Home News Man carjacked, beaten, shot to death for parking outside stranger’s LI home

Man carjacked, beaten, shot to death for parking outside stranger’s LI home



A 29-year-old man was carjacked, viciously beaten and shot to death after one of his killers took offense to him parking in “her” spot outside her Long Island home, Suffolk County prosecutors said Tuesday as they announced the indictment of seven suspects.

Linver Alexander Ortiz Ponce, a complete stranger to the suspects, innocently parked his red Camaro outside a home on Fifth Ave. in Bay Shore just before midnight Sept. 16, 2022 — unwittingly setting the chain of events into motion that ended with him left dead in a church parking lot.

“The alleged murder in this case occurred with no provocation and for no good reason,” Suffolk County District Attorney Raymond Tierney said Tuesday. “No one deserves to suffer a violent death for simply parking a car. The alleged brutality showed here is unconscionable.”

Ortiz Ponce had the misfortune of happening to park outside the home of Kayla Alvarenga.

Alvarenga, now 22, demanded Ortiz Ponce move his car from the public spot but he refused, prosecutors said. Outraged, Alvarenga called her friend Christopher Perdomo, now 27, to her home, asking him to “take care” of Ortiz Ponce.

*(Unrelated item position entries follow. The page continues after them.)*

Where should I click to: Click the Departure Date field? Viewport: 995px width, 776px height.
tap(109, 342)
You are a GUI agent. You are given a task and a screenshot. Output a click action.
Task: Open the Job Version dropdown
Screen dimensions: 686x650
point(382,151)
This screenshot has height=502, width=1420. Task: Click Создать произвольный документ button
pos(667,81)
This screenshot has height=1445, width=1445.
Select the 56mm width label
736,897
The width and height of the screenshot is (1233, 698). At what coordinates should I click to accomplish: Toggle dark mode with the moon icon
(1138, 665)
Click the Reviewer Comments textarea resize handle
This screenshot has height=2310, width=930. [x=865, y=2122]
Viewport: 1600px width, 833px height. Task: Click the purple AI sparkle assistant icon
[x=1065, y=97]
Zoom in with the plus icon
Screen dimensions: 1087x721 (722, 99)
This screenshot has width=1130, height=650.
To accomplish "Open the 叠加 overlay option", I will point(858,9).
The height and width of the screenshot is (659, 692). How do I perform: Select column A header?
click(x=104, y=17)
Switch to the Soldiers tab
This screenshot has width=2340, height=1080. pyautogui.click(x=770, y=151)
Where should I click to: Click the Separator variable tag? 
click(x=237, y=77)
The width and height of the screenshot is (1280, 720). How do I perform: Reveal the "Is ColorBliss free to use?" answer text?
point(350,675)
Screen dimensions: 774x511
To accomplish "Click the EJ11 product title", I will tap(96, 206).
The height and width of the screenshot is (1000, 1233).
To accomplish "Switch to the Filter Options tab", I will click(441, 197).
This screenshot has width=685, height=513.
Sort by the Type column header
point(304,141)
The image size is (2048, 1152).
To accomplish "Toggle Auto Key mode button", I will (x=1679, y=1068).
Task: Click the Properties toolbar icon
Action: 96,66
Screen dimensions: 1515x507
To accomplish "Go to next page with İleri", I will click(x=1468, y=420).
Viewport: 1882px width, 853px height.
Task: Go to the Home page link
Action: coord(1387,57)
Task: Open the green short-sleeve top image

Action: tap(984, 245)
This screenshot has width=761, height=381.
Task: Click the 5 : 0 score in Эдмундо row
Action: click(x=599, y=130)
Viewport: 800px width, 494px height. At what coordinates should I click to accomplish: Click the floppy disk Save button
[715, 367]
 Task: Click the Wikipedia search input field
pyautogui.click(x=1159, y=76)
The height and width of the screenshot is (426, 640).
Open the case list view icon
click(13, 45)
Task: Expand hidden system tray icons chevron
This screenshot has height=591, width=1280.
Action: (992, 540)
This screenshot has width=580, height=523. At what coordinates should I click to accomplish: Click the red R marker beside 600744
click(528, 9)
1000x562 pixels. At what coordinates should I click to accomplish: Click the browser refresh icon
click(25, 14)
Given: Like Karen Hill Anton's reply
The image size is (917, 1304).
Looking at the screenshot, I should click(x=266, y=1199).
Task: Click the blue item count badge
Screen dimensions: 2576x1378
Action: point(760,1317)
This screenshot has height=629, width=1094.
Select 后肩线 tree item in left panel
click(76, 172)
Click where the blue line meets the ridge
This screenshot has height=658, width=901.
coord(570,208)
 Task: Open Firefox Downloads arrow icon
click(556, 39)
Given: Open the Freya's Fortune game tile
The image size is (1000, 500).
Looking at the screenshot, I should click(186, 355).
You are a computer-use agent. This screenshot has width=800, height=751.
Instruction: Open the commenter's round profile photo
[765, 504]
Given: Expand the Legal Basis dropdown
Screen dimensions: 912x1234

Perdomo and three teens, who at the time were between 16 and 17, showed up in a BMW they had carjacked in another section of Bay Shore hours earlier, according to authorities.

Perdomo and the teens pulled Ortiz Ponce from the Camaro and beat him, prosecutors say.

Ortiz Ponce managed to escape, running to a Shell gas station a short distance away, where he was caught on surveillance cameras hiding behind several vehicles.

Once the victim ran off, Alvarenga told Perdomo and the rest of her friends to fan out and find him.

Two more teens joined Alvarenga and Perdomo in the search. Using Ortiz Ponce’s abandoned Camaro and the carjacked BMW, the group split up and searched up and down Fifth Ave. until they spotted their victim hiding out at the gas station, according to court papers.

Surveillance video recovered at the scene shows Perdomo and his crew grabbing Ortiz Ponce at gunpoint and forcing him into the BMW. Ortiz Ponce is seen trying to fight off Perdomo as he’s thrown into the car, prosecutors said.

Once they abducted the victim, Alvarenga recommended they go to a church parking lot on Holbrook St. because she didn’t believe there were any surveillance cameras there, prosecutors said.

Perdomo repeatedly pistol-whipped Ortiz Ponce as they drove about six miles to the Jesus House of Prayer Church of God parking lot — where a surveillance camera was in fact installed, prosecutors said.

Once there, each suspect pounded on Ortiz Ponce, who was so badly hurt he could only crawl away from his captors, prosecutors say surveillance footage shows. That’s when Perdomo, at Alvarenga’s orders, shot Ortiz Ponce dead, according to prosecutors.

Ortiz Ponce died in the parking lot by the time first responders arrived.

Meanwhile, Perdomo and the teens abandoned the victim’s Camaro in a thatch of woods in Smithtown, prosecutors say. The stolen BMW was ditched in Brentwood. A short time later, Perdomo and the teens took an Uber back to Alvarenga’s home, where they split up the money in Ortiz Ponce’s wallet, prosecutors said.

The investigation into Alvarenga and Perdomo began to build in February after Suffolk County cops nabbed one of the teens allegedly involved in the killing, the first arrest in the case. The four other teens are not in custody with charges pending.

Perdomo was nabbed in Georgia earlier this month. He had moved to Georgia in May, prosecutors said.

Perdomo was extradited back to Long Island on Oct. 16 and a judge ordered him held without bail on murder, kidnapping and robbery charges. He’s facing life in prison if convicted, prosecutors said.

“No one should jump to conclusions today,” Perdomo’s attorney Robert Gottlieb told the Daily News Thursday.

“I assure you that the truth about what happened and why and who bears responsibility will become very clear as this case proceeds.”

Alvarenga will be arraigned on murder and similar charges on Oct. 30, prosecutors said. This is the second time she’s been charged with murder.

She is already in prison for her role in a botched 2021 robbery of a marijuana dealer in Huntington in which a friend of the dealer was fatally shot, officials said.

She and three others had planned to rip off the marijuana dealer on Oct. 27, 2021. During the heist someone fired a shot through a closed garage door, striking Louis Lombardo.

Alvarenga and co-defendant Jonray Perez were both armed with guns and outside the garage door when the shot was fired, although it wasn’t clear who actually pulled the trigger.

Alvarenga was indicted on murder and robbery charges in January 2023, about four months after Ortiz Ponce was killed, and was ultimately convicted of robbery in April. She was sentenced to 17 years in prison and won’t be up for parole until 2037.